**What this task involves:** Here the job is to copy the data exactly and to exclude every image from it.

**Input material:**
- Opening Delimiter -

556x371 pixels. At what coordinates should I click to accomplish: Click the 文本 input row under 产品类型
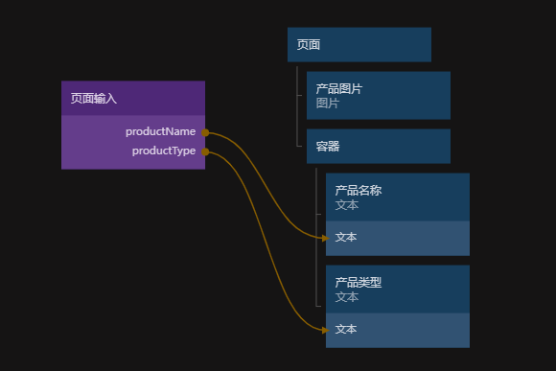pyautogui.click(x=398, y=330)
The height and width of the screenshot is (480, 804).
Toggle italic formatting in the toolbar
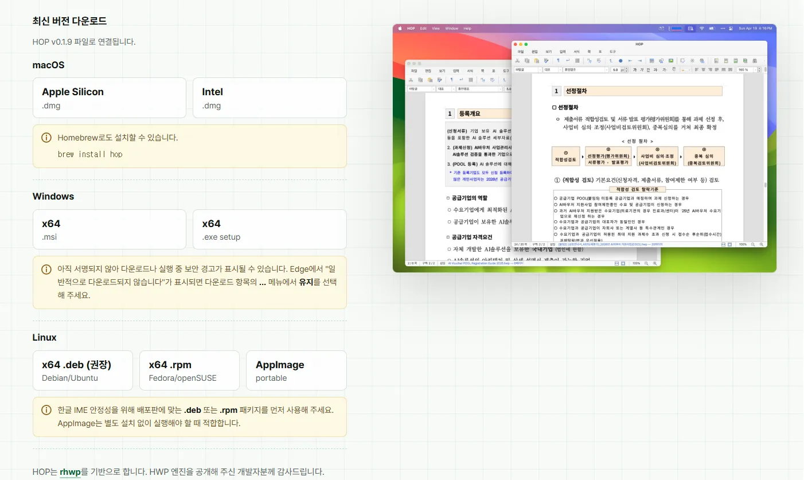pos(642,69)
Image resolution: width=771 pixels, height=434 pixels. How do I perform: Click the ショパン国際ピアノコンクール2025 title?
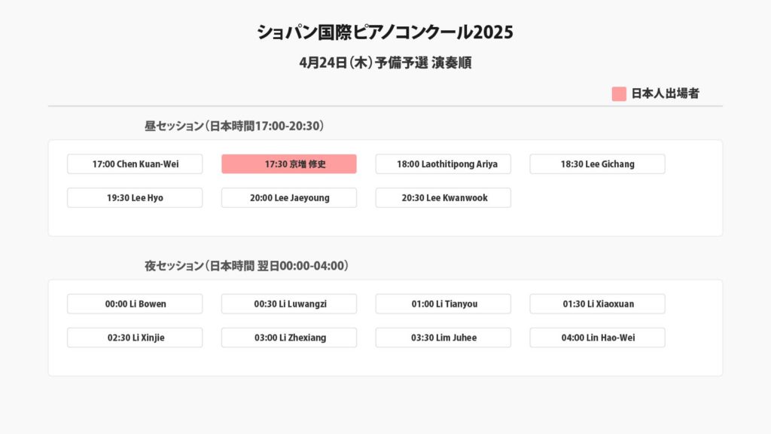pyautogui.click(x=385, y=32)
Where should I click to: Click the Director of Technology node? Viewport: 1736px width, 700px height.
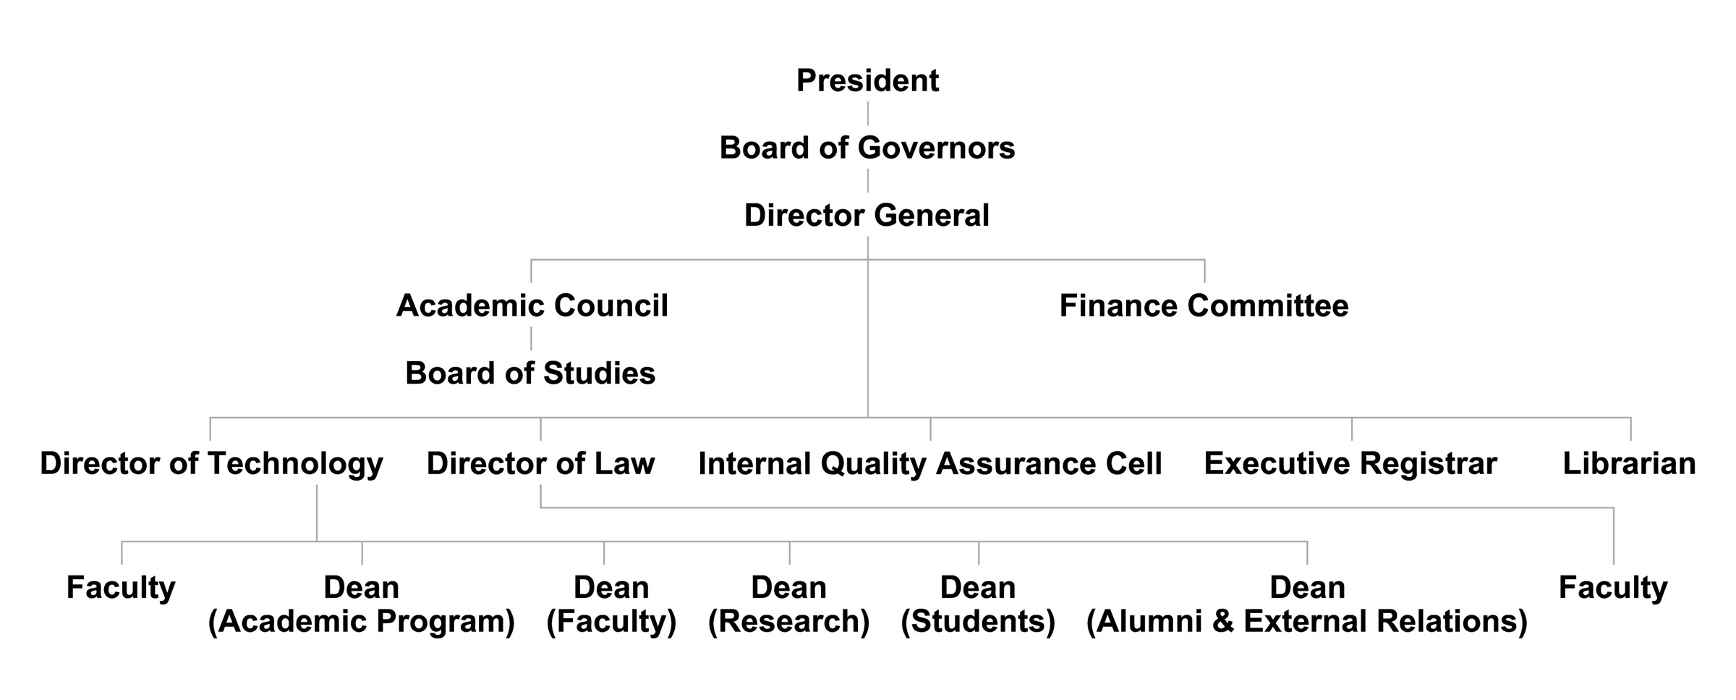click(211, 463)
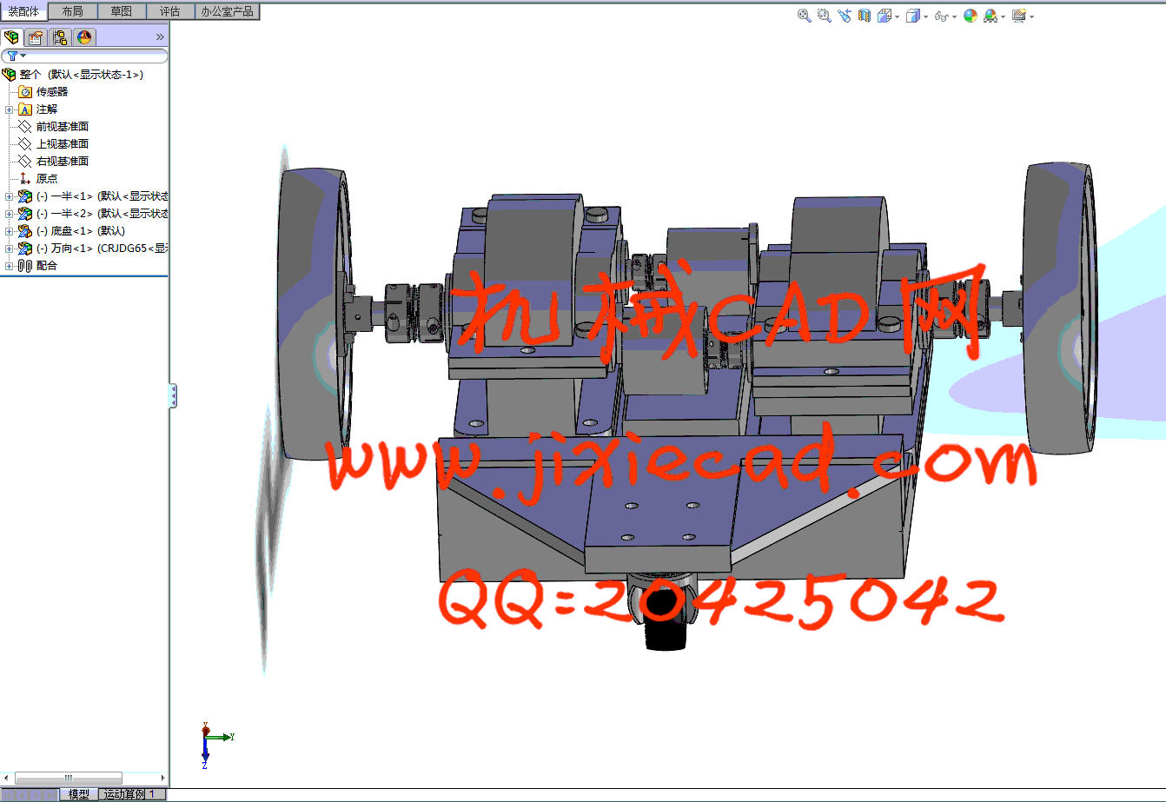Viewport: 1166px width, 802px height.
Task: Select 前视基准面 in the feature tree
Action: pos(62,126)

- Closing Delimiter -

**Final answer:**
556x371 pixels. At what coordinates should I click to accomplish: Click the 文本 input row under 产品类型
pyautogui.click(x=398, y=330)
The height and width of the screenshot is (480, 804).
Toggle italic formatting in the toolbar
pos(642,69)
Image resolution: width=771 pixels, height=434 pixels. How do I perform: Click the ショパン国際ピアノコンクール2025 title?
pyautogui.click(x=385, y=32)
Where should I click to: Click the Director of Technology node? Viewport: 1736px width, 700px height.
click(211, 463)
Viewport: 1166px width, 802px height.
Task: Select 前视基准面 in the feature tree
Action: pos(62,126)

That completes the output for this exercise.